Search code examples
c#.netregexgettext

C# file gettext-string regex parser


SHORT QUESTION

Let's have a regex, which reads a string inside a double quotes. This string is valid only if it has NO double quotes inside.

("([^"]+)")

How would one write a regex, which would have the same functionality but will also work for a string with a double quotes WITH a preceding slash?

"Valid string"      //VALID
"Valid \"string\""  //VALID
"Invalid " + "string"  //INVALID
"Invalid " + "\"string\""  //INVALID

LONG QUESTION

I'm building my own gettext implementation - I found out that the official gettext apps ( http://www.gnu.org/s/gettext/ ) are not sufficient to my needs.

That means I need to find all strings inside each C# code file myself, but only those which are passed to a particular function as the only parameter.

I built a regex which gets most of the strings. The function Translate is public, static and is situated in the namespace GetTextLocalization and in the class Localization.

(GetTextLocalization\.)?(Localization\.Translate)\("([^"]+)"\)

Of course, this will ONLY find the strings alone and it won't find any strings with a verbatim character. If a string parameter is being passed as an operation ("string a" + "string b") or starts with a verbatim (@"Verbatim string"), it will not parse, but that is not the problem.

The regex definition:

([^"]+)

says that there must be no double quotes inside the string and I know that noone in the company is connecting the string somehow while passing it in the parameter. Still, I need to have this construction as a safety "what if" measure.

But that also causes the problem.

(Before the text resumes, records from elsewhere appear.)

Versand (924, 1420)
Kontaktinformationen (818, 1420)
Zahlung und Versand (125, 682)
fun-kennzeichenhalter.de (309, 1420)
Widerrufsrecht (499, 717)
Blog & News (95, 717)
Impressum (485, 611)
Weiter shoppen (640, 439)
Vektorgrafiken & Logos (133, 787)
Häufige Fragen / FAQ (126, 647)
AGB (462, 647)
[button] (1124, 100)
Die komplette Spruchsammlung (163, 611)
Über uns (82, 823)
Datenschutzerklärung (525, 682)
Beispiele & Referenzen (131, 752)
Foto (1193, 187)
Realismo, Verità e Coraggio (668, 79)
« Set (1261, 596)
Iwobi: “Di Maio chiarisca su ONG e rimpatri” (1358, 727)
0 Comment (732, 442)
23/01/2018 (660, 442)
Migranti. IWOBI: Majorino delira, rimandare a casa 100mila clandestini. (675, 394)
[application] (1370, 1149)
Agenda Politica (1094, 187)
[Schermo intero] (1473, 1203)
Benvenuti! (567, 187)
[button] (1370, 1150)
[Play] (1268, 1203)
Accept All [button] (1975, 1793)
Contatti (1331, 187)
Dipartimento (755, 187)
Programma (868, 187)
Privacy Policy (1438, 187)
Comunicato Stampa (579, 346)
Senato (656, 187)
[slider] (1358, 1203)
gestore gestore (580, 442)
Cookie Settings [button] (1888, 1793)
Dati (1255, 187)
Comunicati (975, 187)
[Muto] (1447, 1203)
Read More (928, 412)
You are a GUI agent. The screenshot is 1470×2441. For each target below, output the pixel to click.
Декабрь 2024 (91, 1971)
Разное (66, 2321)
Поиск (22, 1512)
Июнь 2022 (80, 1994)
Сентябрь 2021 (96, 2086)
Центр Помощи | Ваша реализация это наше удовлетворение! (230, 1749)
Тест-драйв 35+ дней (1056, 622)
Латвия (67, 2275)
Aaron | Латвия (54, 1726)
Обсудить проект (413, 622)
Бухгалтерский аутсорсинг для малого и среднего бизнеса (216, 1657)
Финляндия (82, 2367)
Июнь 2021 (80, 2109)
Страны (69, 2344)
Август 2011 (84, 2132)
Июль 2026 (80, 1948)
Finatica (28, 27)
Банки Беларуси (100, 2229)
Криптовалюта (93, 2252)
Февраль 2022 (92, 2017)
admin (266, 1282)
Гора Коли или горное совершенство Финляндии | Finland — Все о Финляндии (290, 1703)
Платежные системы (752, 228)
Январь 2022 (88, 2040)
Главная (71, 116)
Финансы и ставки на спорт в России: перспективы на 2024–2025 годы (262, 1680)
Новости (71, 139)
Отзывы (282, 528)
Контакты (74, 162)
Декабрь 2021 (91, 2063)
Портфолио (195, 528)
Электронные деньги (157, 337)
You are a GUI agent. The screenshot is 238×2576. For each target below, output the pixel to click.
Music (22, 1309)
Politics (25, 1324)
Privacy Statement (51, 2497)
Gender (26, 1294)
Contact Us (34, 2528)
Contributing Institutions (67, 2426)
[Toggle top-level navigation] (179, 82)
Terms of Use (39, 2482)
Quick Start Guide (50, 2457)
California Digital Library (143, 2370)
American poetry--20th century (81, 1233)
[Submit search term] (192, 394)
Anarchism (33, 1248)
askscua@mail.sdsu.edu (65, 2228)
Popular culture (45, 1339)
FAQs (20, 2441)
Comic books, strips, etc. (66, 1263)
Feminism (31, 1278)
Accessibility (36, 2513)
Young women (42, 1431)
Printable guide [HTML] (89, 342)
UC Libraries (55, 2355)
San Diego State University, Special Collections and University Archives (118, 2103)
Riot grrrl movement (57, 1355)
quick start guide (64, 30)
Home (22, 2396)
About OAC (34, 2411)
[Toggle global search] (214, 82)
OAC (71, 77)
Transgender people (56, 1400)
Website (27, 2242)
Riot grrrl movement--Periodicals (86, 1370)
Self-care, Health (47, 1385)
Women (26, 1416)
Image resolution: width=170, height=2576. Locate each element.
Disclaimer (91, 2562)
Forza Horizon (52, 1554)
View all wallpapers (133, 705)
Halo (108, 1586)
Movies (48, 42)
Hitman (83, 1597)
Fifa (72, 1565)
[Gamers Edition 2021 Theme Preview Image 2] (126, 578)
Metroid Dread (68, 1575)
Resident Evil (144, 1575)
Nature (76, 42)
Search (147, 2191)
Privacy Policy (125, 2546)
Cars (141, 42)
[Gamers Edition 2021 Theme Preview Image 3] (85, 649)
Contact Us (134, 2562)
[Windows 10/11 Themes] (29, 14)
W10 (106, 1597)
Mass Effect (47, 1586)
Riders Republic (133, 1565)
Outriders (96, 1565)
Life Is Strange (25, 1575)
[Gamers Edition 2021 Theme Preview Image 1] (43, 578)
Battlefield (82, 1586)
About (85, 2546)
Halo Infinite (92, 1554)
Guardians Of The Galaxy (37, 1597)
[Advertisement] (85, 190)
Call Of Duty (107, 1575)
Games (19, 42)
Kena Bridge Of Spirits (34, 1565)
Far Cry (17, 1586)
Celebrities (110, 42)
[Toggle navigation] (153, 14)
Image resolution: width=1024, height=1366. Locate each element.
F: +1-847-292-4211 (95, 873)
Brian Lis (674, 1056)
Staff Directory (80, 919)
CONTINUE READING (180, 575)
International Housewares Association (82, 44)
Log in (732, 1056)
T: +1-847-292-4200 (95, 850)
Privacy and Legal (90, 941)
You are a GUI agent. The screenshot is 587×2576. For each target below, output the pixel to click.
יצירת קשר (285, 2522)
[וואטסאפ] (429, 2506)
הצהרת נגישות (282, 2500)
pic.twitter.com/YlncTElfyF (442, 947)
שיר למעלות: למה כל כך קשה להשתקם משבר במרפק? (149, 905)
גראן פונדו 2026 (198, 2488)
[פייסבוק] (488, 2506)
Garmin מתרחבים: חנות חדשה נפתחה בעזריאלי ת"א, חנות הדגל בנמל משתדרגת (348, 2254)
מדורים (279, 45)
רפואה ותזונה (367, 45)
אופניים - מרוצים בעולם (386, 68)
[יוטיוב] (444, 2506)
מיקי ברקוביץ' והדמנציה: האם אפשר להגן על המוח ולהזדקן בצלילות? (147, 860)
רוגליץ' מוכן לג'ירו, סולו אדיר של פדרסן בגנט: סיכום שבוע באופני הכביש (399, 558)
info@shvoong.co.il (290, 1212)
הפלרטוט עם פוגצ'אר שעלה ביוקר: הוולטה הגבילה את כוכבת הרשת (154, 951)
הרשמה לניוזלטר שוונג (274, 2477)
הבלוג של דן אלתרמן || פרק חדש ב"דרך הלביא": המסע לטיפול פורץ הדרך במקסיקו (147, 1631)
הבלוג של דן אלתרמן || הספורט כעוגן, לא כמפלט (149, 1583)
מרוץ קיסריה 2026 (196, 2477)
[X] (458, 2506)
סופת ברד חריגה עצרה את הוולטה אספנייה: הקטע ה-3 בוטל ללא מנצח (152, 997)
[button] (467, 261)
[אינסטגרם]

The double quotes actually can be there.

Localization.Translate("Perfectly valid String with \"double quotes\"")

I need to change the regex so it will include the strings with a double quote (so I skip anything like Translate("a" + "b") which would mess with the translation catalog) but only those which are preceded by a slash .

I thought I might need to use this (?!) grouping construct somehow but I have no idea where to place it.


Solution

  • Since you probably want to allow doubled backslashes before a quote, I suggest

    "(?:\\.|[^"\\])*"
    

    Explanation:

    "        # Match "
    (?:      # Either match
     \\.     # an escaped character
    |        # or
     [^"\\]  # any character except " or \
    )*       # any number of times.
    "        # Match "
    

    This matches "hello", "hello\"there" or "hello\\" but fails on "hello" there" or "hello\\" there".